General Assembly - 15.05.2006

Wrap-up of CEMR's general assembly (Innsbruck, 10-12 May 2006)
Over 1200 participants representing municipalities, towns, provinces and regions from 36 European countries,.three days of sessions and workshops on financing public services, the role of local and regional government in tomorrow's Europe, women and men equality in local life, town twinning and local and regional governments in South East Europe...That was CEMR's 23d general assembly, held in Innsbruck from 10 to 12 May 2006.
 
CEMR's policy committee met ahead of the general assembly, on 10 May. Amongst its main decisions were the adhesion of CEMR's first Romanian members (National Union of County Councils of Romania et Association of Romanian Communes), the adoption of the European charter for equality between women and men in local life, and the election of Ake Hillman (Sweden) as the chair of CEMR's employers' platform.
 
The policy committee also authorised the secretary general to signe the lease for a "house of European municipalities and regions" in Brussels; the building, a stone throw away from the European Parliament, will host CEMR and various representations of its member associations.
# # # # #
* **Given task a**
From the listing, return every line from the one containing "You are a GUI" through the end of the listing, inclusive, as a JSON list of strings with one string per line and blank lines omitted.
# # # # #
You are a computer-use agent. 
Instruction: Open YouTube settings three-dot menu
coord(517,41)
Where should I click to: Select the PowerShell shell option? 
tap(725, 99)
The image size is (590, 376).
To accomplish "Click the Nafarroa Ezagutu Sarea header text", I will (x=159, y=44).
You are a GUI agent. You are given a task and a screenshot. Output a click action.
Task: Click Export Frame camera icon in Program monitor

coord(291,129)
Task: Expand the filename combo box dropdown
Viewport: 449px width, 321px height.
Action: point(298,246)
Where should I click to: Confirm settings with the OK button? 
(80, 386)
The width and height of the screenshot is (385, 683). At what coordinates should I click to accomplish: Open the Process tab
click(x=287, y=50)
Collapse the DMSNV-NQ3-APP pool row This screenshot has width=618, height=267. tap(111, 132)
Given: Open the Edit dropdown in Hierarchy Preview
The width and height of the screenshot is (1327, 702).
# # # # #
* **Given task b**
List the topics that the general assembly wrap-up names for the sessions and workshops.

* **Written reply a**
[
  "You are a GUI agent. You are given a task and a screenshot. Output a click action.",
  "Task: Click Export Frame camera icon in Program monitor",
  "coord(291,129)",
  "Task: Expand the filename combo box dropdown",
  "Viewport: 449px width, 321px height.",
  "Action: point(298,246)",
  "Where should I click to: Confirm settings with the OK button? ",
  "(80, 386)",
  "The width and height of the screenshot is (385, 683). At what coordinates should I click to accomplish: Open the Process tab",
  "click(x=287, y=50)",
  "Collapse the DMSNV-NQ3-APP pool row This screenshot has width=618, height=267. tap(111, 132)",
  "Given: Open the Edit dropdown in Hierarchy Preview",
  "The width and height of the screenshot is (1327, 702)."
]

* **Written reply b**
- Financing public services
- The role of local and regional government in tomorrow's Europe
- Women and men equality in local life
- Town twinning
- Local and regional governments in South East Europe